*** Exercise materials ***

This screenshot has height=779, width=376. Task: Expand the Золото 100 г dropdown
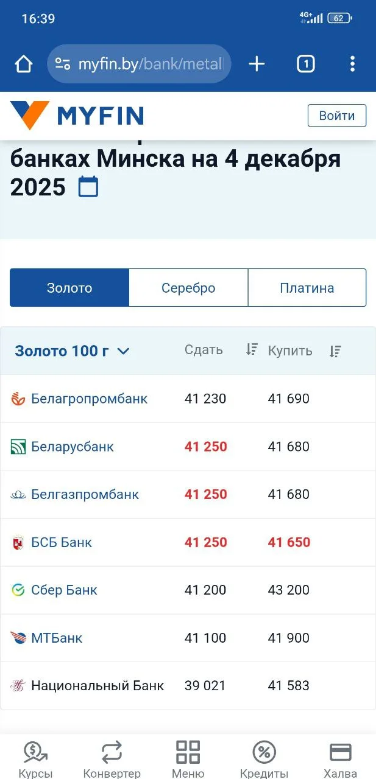pos(73,351)
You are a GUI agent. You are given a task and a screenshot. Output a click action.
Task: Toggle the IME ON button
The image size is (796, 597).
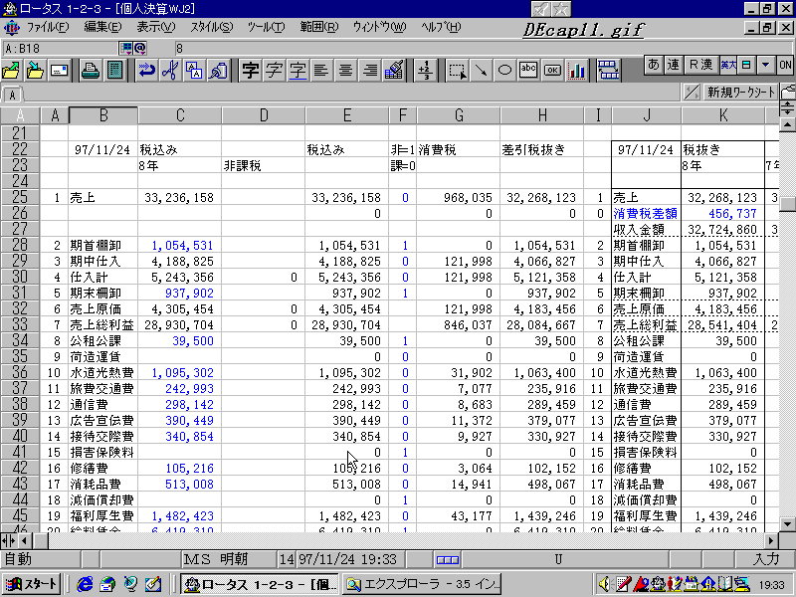[x=785, y=65]
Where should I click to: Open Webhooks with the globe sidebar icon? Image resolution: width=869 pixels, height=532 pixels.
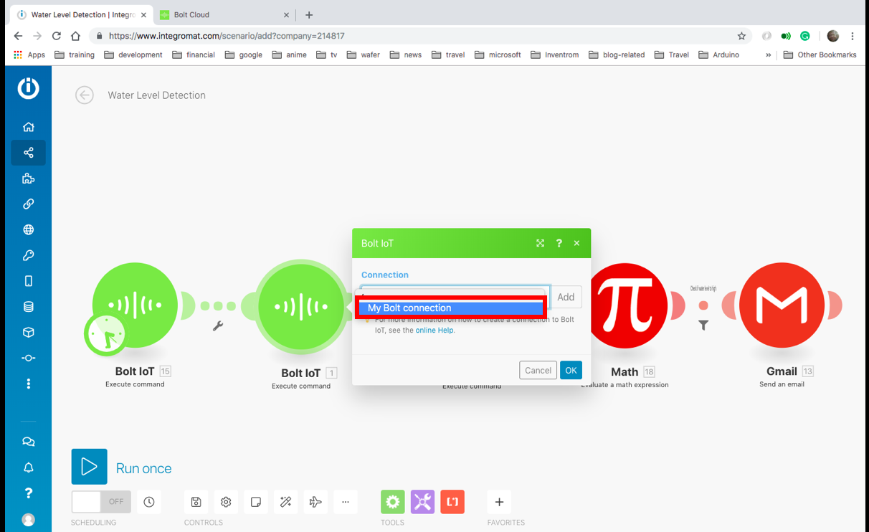tap(28, 229)
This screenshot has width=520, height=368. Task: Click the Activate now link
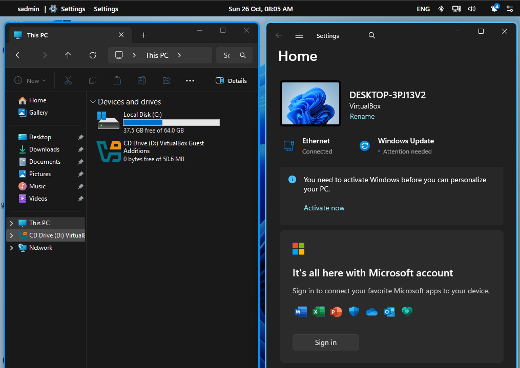click(x=324, y=208)
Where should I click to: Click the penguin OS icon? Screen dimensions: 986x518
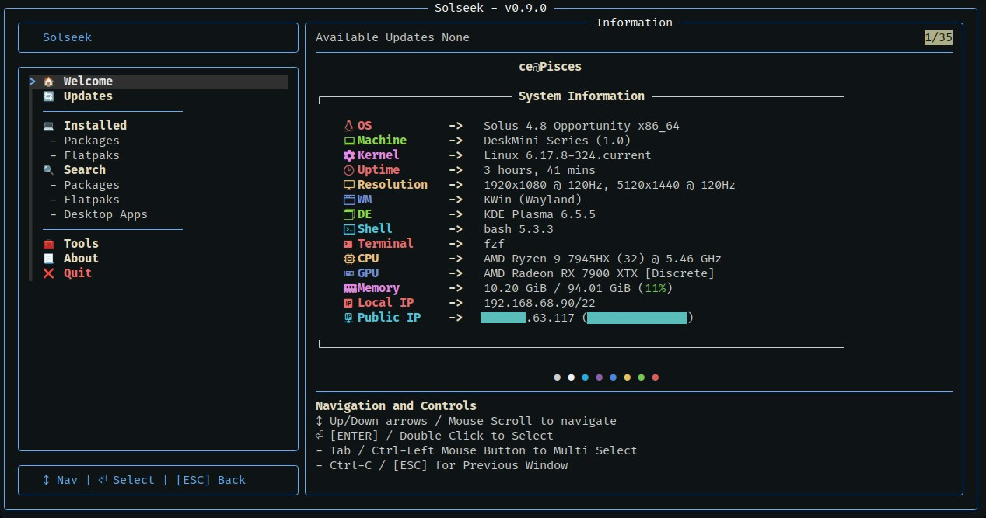[x=348, y=126]
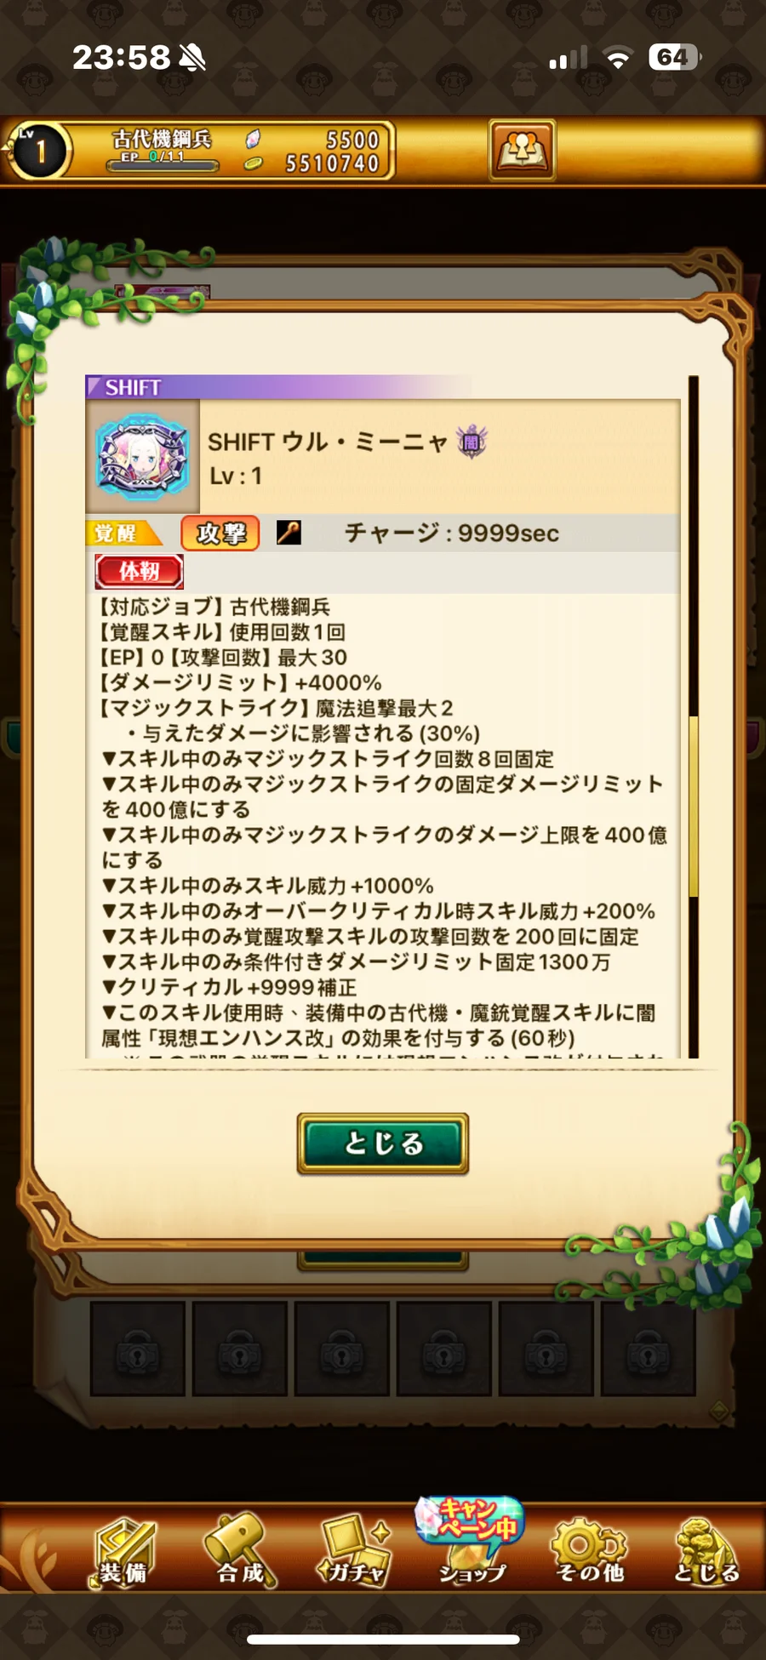Image resolution: width=766 pixels, height=1660 pixels.
Task: Close the skill dialog with とじる button
Action: [383, 1144]
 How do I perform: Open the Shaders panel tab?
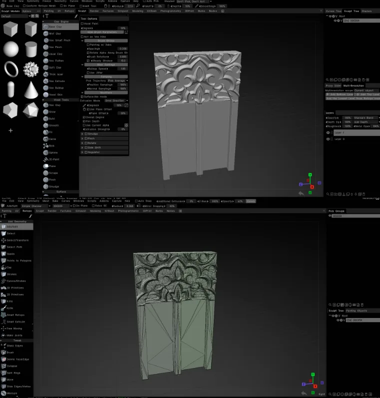pyautogui.click(x=367, y=11)
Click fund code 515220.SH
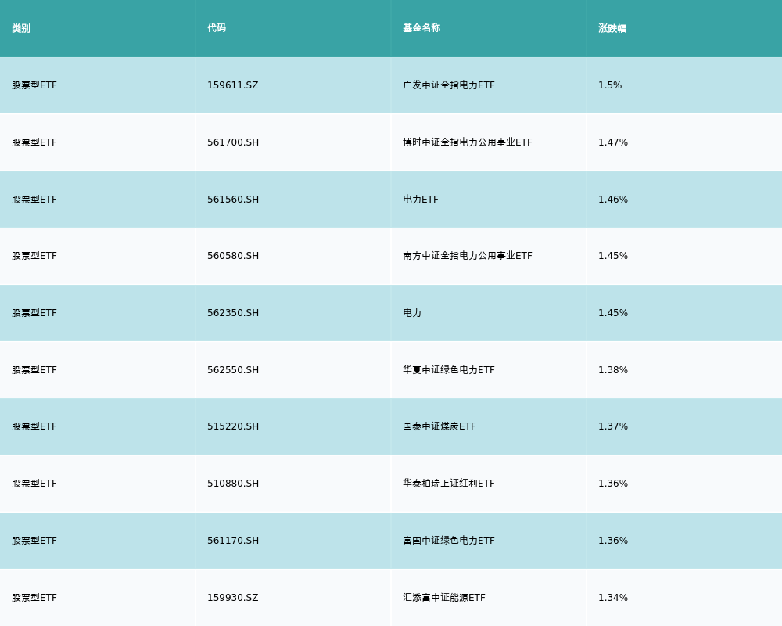782x626 pixels. pyautogui.click(x=232, y=426)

*** End of Exercise materials ***

Required action -> Your answer must be the lines from the one containing "How do I perform: Open" through the last line of the listing above, restated word for word, with no pictures.

Completed task ->
 How do I perform: Open the Shaders panel tab?
pyautogui.click(x=367, y=11)
Click fund code 515220.SH
782x626 pixels. pyautogui.click(x=232, y=426)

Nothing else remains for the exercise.